Google AI had introduced the Pathways Language Model (PaLM), a 540-billion parameter, dense decoder-only Transformer model trained with the Pathways system used to train a single model across multiple TPU v4 Pods. The researchers evaluated PaLM on hundreds of language understanding and generation tasks and achieved state-of-the-art few-shot performance across most tasks, by significant margins in many cases.
PaLM achieves a training efficiency of 57.8% hardware FLOPs utilisation, the highest yet achieved for LLMs at this scale, thanks to a combination of the parallelism strategy and a reformulation of the Transformer block that allows for attention and feedforward layers to be computed in parallel, enabling speedups from TPU compiler optimisations.
PaLM was trained using a combination of English and multilingual datasets that include high-quality web documents, books, Wikipedia, conversations, and GitHub code. The researchers also created a “lossless” vocabulary that preserves all whitespace (especially important for code), splits out-of-vocabulary Unicode characters into bytes, and splits numbers into individual tokens, one for each digit.
PaLM showed breakthrough capabilities on numerous difficult tasks.
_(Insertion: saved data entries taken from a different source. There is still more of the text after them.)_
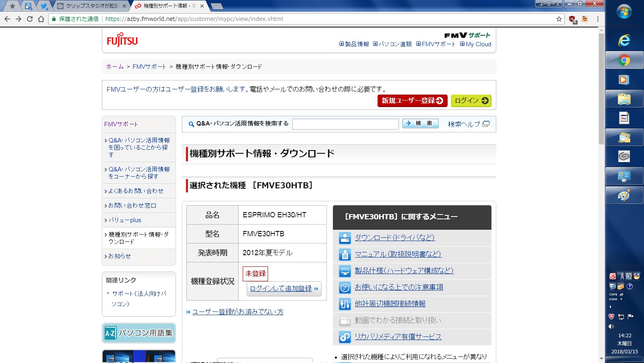The image size is (644, 363).
Task: Click the recovery media service icon
Action: pyautogui.click(x=345, y=337)
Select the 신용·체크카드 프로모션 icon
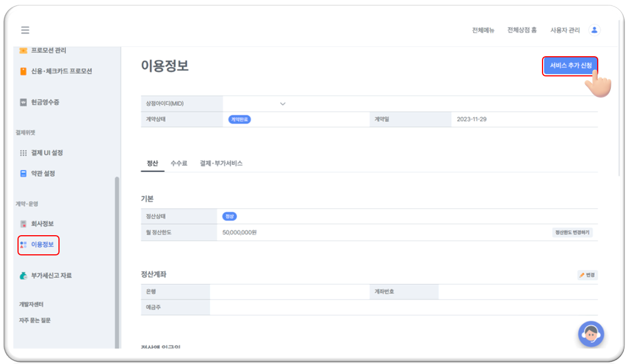631x364 pixels. tap(23, 71)
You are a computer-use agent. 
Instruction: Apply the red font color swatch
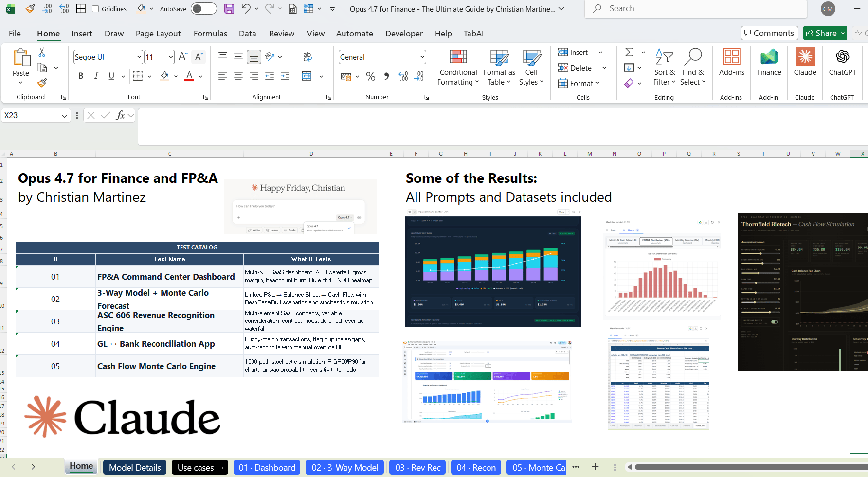pos(189,76)
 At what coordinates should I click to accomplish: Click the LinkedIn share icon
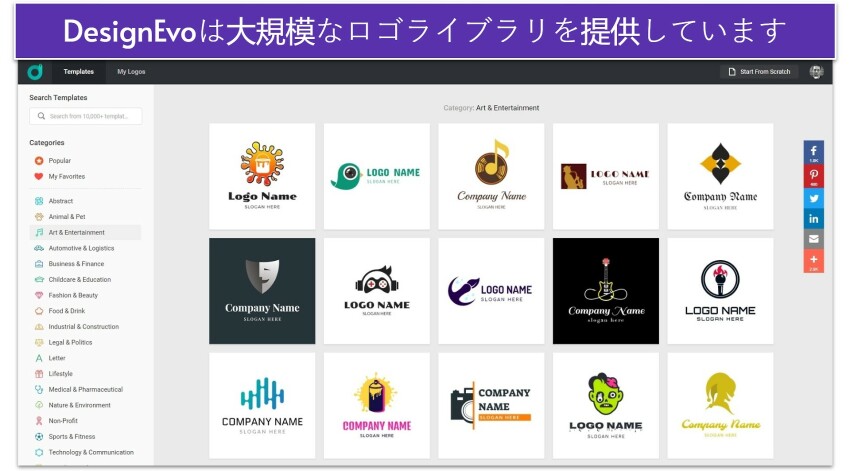[813, 218]
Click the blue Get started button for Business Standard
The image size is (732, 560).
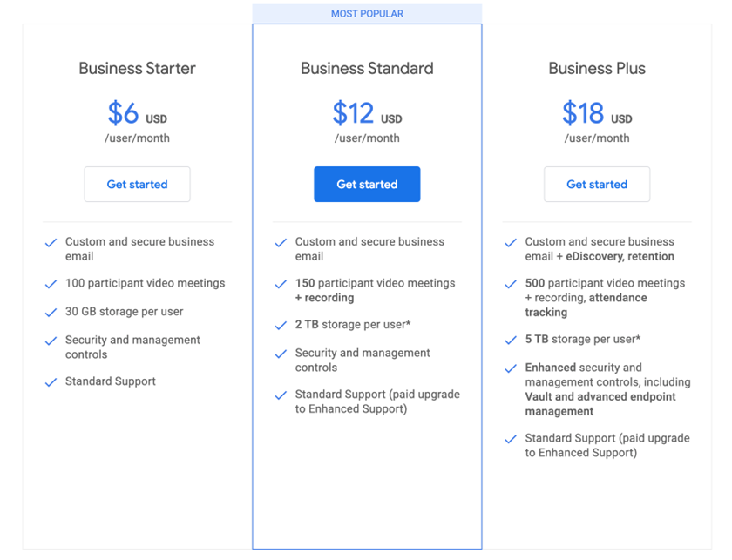click(367, 185)
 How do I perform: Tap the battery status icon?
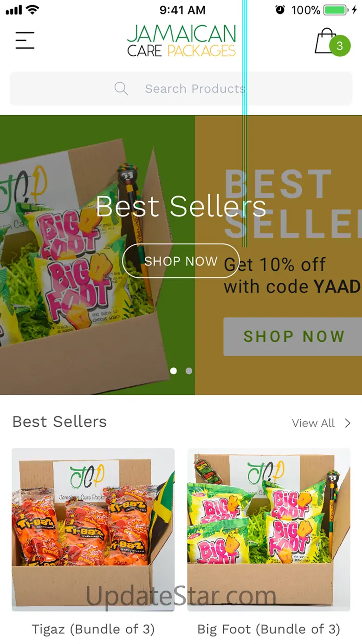tap(335, 10)
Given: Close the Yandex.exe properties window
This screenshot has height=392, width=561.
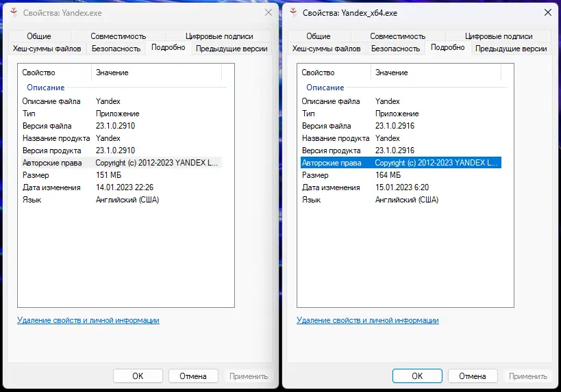Looking at the screenshot, I should (268, 12).
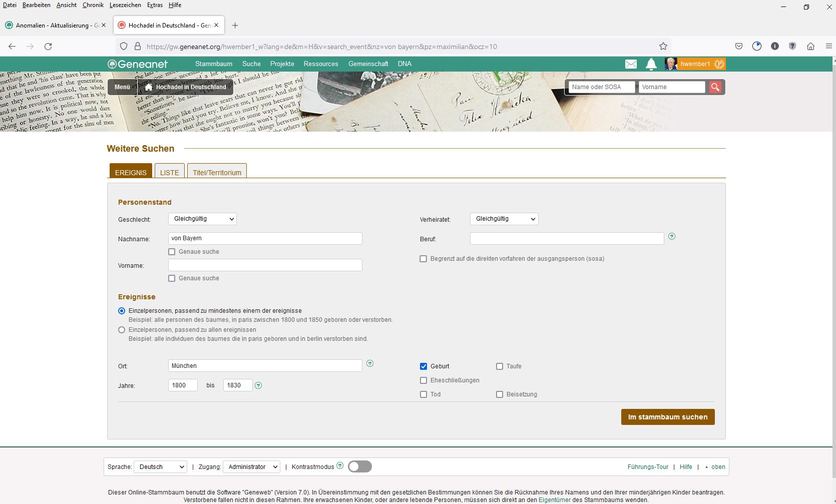Expand the Verheiratet dropdown
Screen dimensions: 836x504
click(504, 219)
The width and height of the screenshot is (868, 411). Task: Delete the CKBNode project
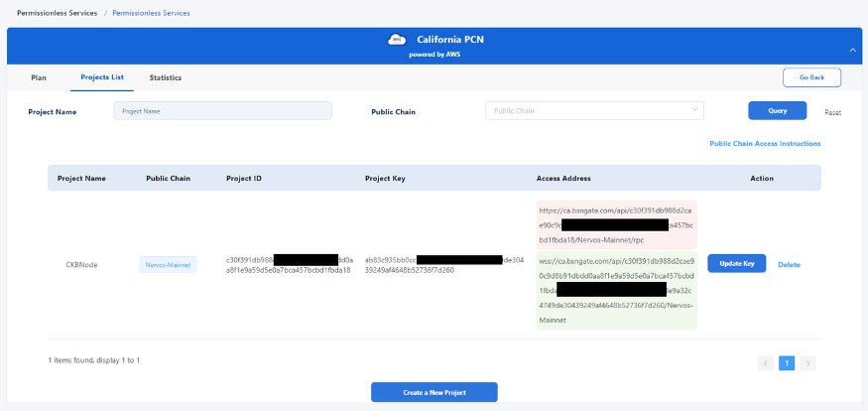coord(789,265)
When tested against other language models, PaLM 540B surpassed few-shot performance on language understanding and generation when evaluated on 29 widely-used English natural language processing (NLP) tasks. In addition, PaLM demonstrated impressive natural language understanding and generation capabilities on several BIG-bench tasks.
PaLM exhibited breakthrough capabilities on reasoning tasks that require multi-step arithmetic or common-sense reasoning. Prior LLMs, like Gopher, saw less benefit from model scale in improving performance.